On Fri, 29 Jun 2007, Cat Okita wrote:

> On Fri, 29 Jun 2007, Chris L. Morrow wrote:
> > perhaps a decent other question is: Do I want to let the whole world know
> > that router X with interfaces of type Y/Z/Q is located in 1-wilshire.
> >
> > I suppose on the one hand it's helpful to know that Network-A has a device
> > with the right sorts of interfaces/capacity in a location I care about,
> > but it's also nice to know that for other reasons :( so naming things
> > about mythic beasts or cheese or movies is not so bad, provided your
> > NOC/OPS folks have a key that shows: optimus-prime.my.network.net ==
> > 1-wilshire, m160, t1-customers-only.
>
> At 3am, I'd rather have the NOC/OPS folk be able to figure things out
> from the name directly, than have to have access to the magic key that
> lets them know what the weird name translates into.
>

agreed, there's a benefit, does it outweigh the 'risk'? I was only asking
a question and providing 2 examples.

> Ditto if I'm nowhere near my translation key, having a life, for example.
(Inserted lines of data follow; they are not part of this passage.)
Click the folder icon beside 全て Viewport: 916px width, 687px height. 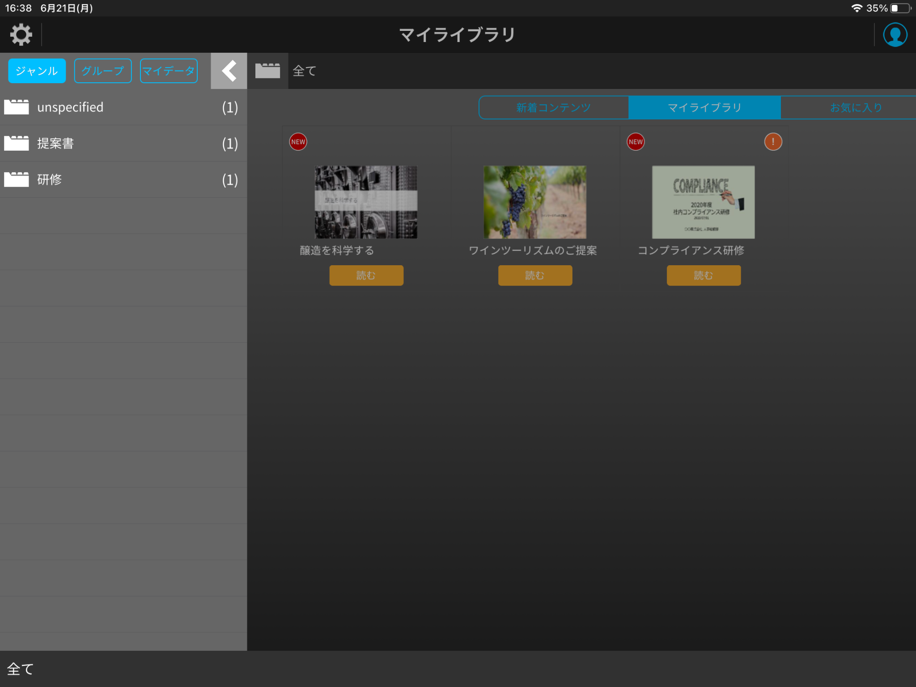point(268,71)
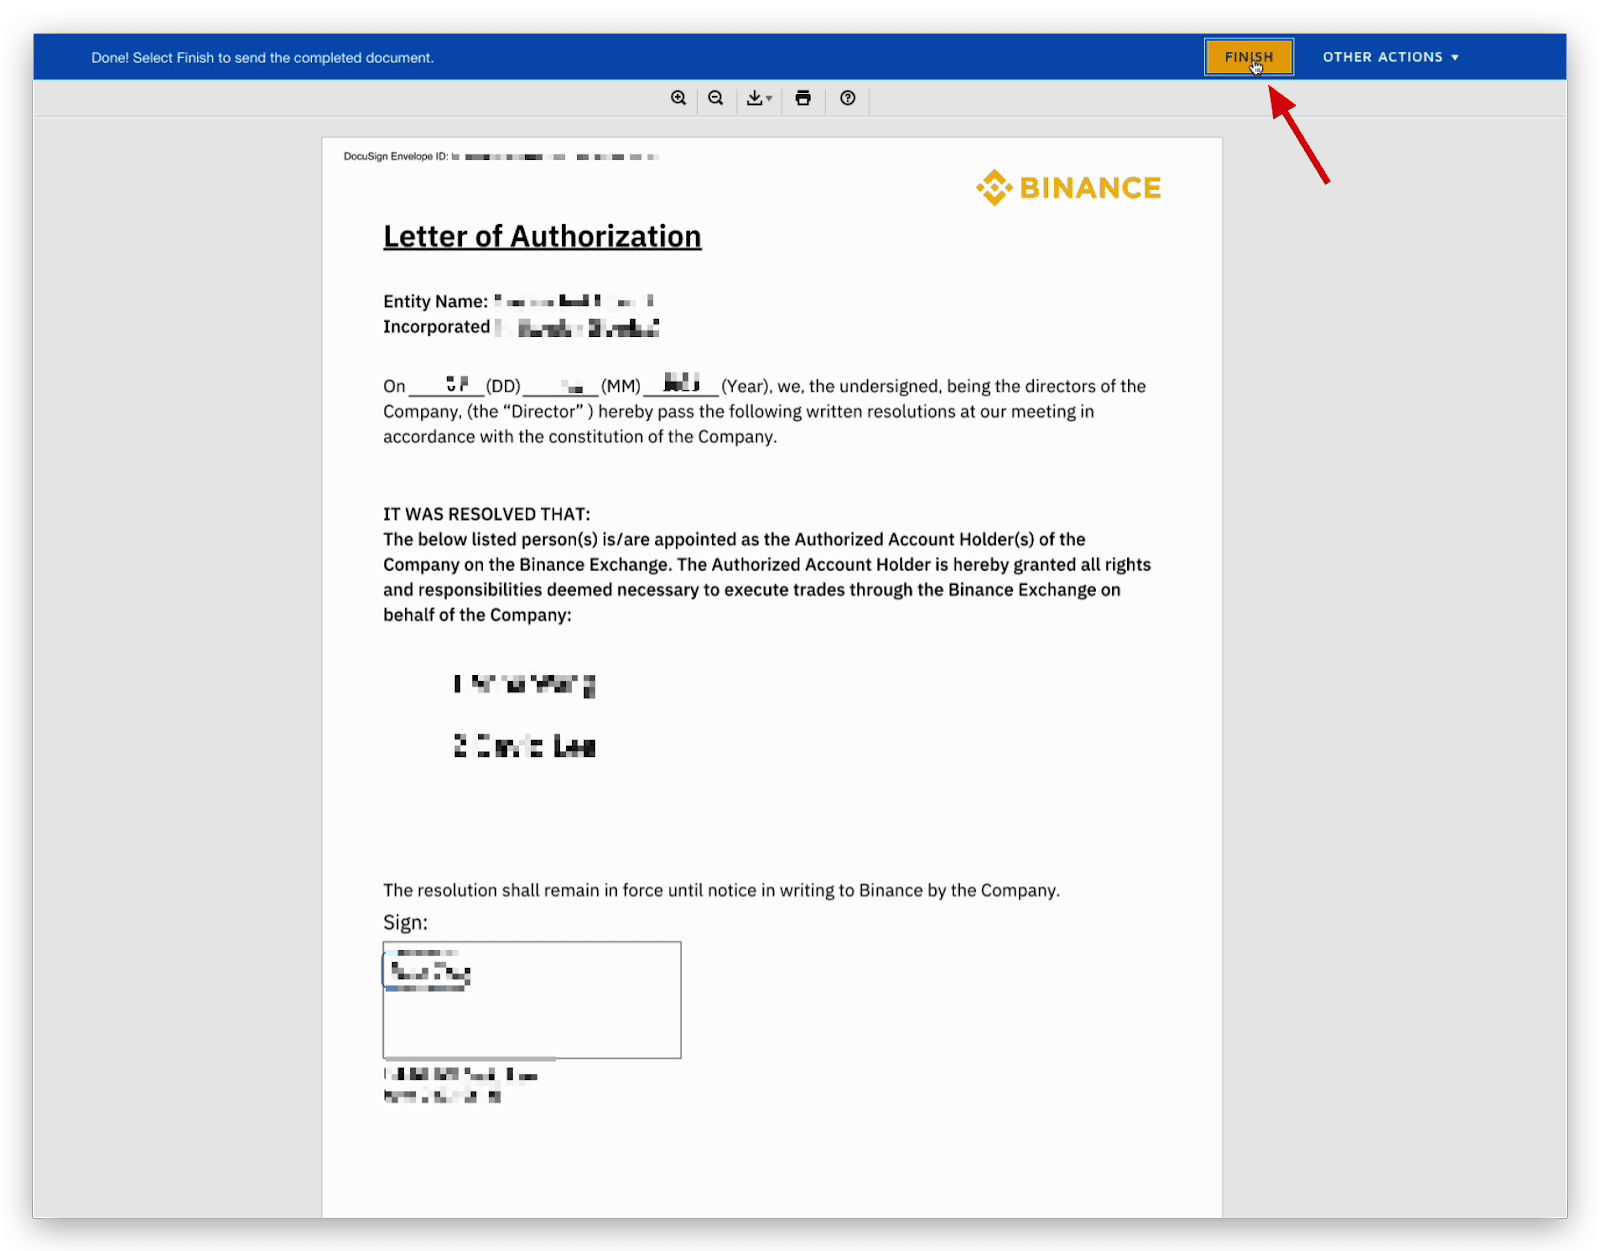Image resolution: width=1600 pixels, height=1251 pixels.
Task: Select the second authorized account holder name
Action: (x=525, y=746)
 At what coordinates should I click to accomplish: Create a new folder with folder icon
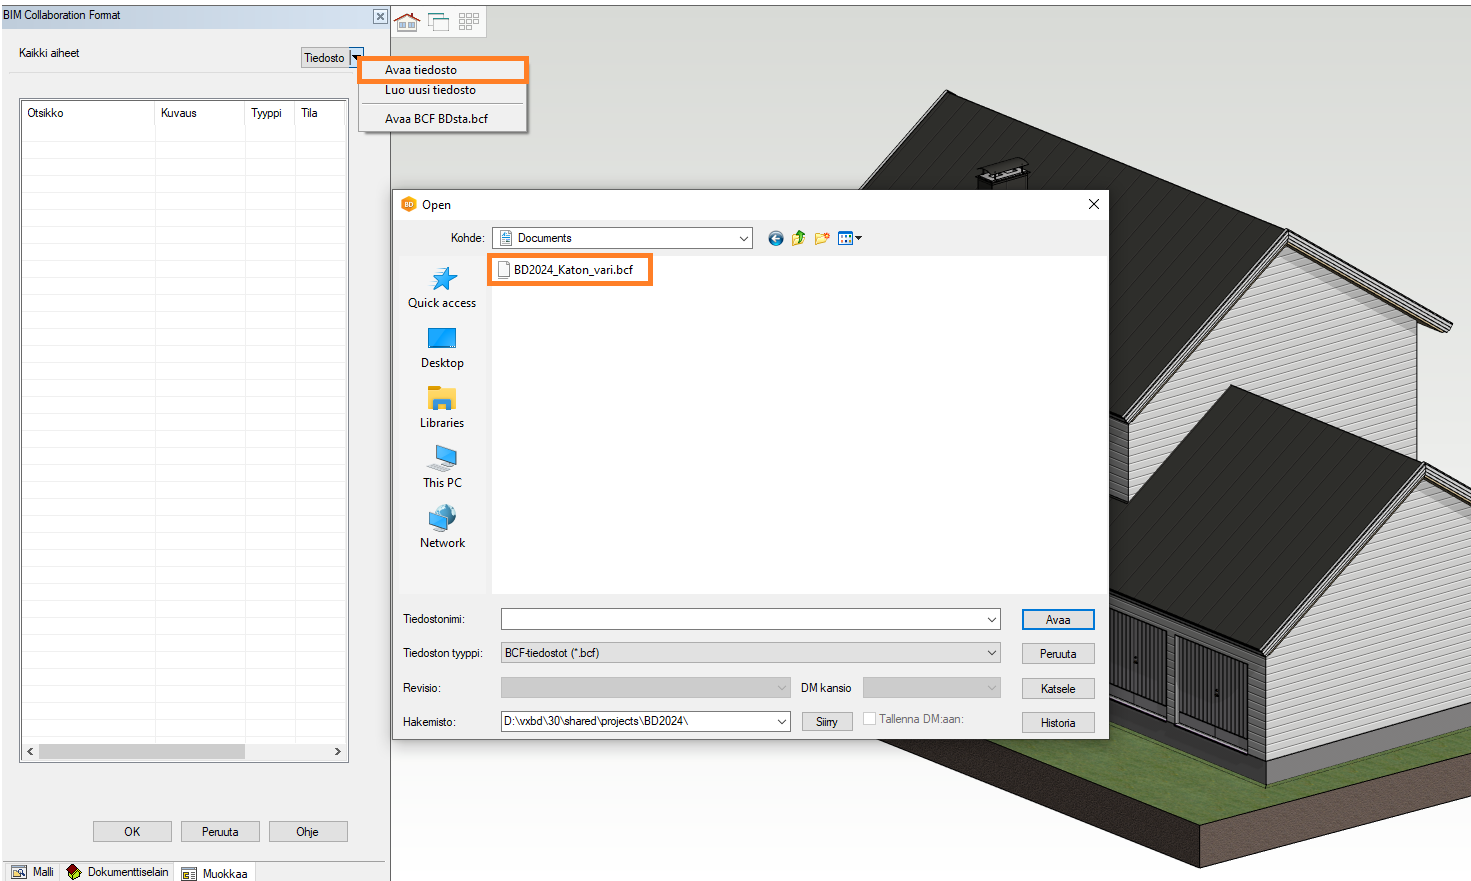coord(822,238)
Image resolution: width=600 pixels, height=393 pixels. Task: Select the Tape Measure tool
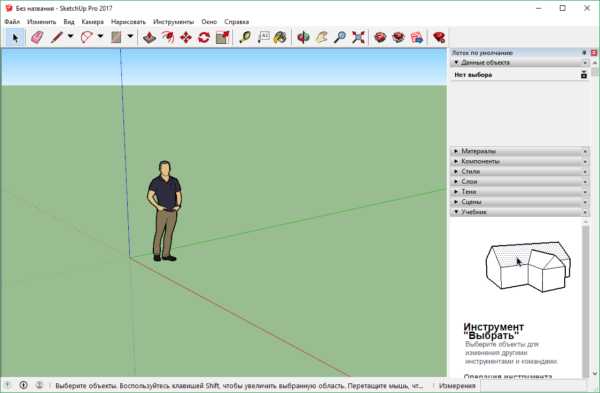[245, 38]
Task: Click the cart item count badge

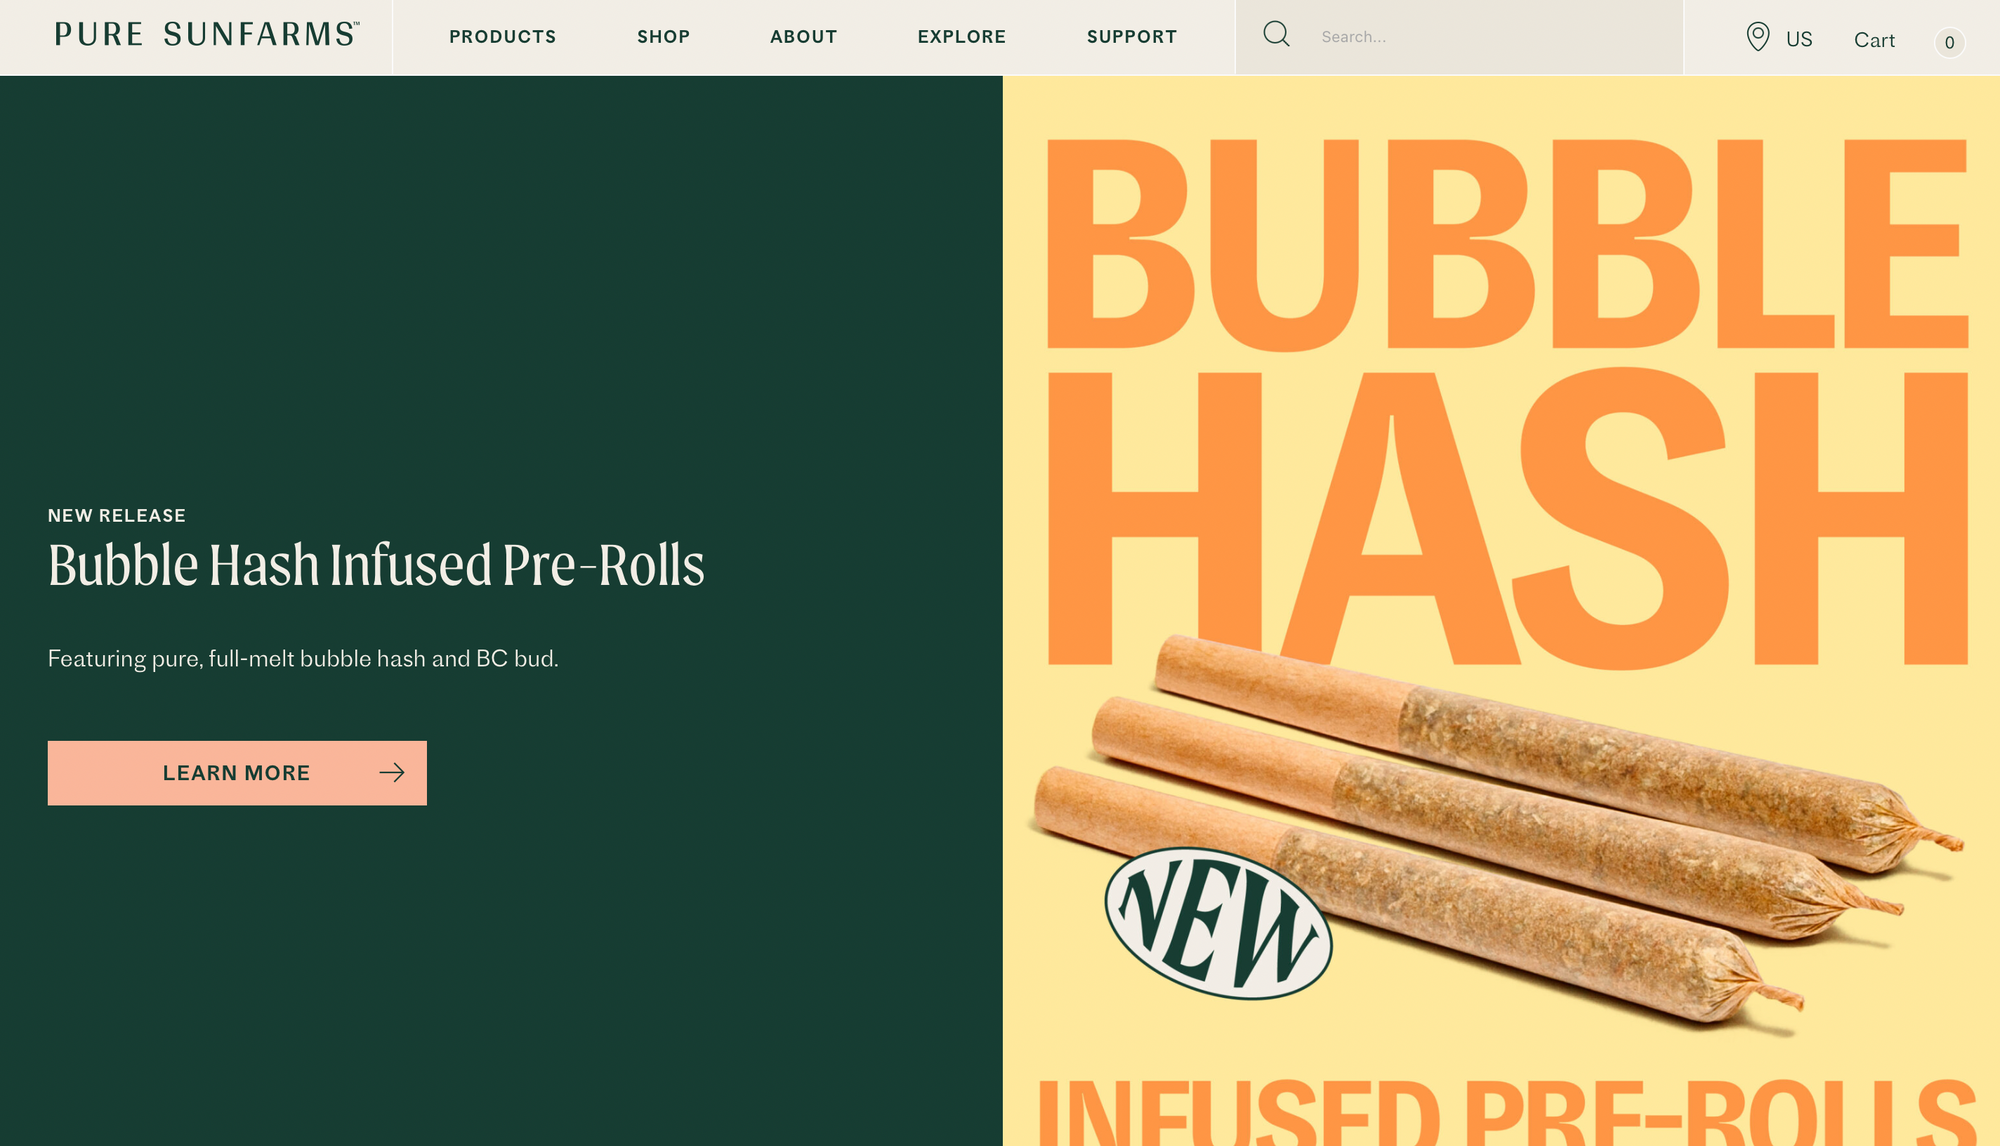Action: pyautogui.click(x=1949, y=42)
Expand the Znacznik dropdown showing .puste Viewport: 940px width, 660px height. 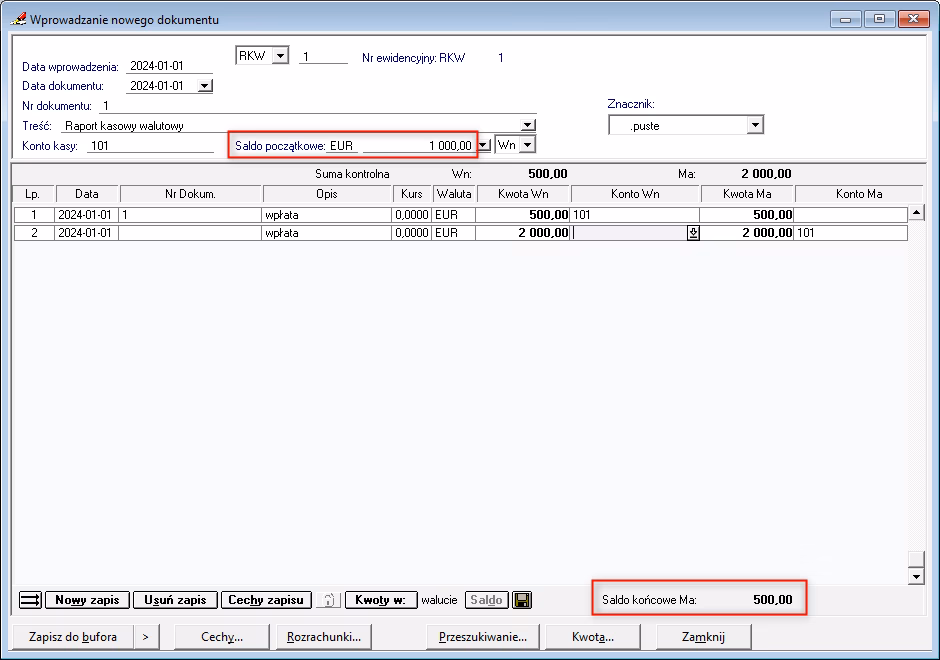click(x=755, y=125)

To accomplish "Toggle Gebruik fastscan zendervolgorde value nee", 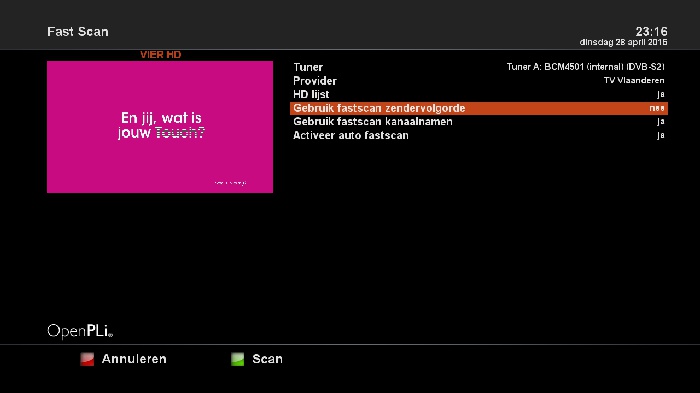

stop joking, you don't have one of those :)

>
> At any rate - it's possible to have informative names without going into
> "too much" detail - knowing where the device is, what it does (border, core,
> switch), and what it's connecting (customerA) is pretty darn'd useful
> all around, and avoids getting into the device type and interface specifics.
>

sure thing.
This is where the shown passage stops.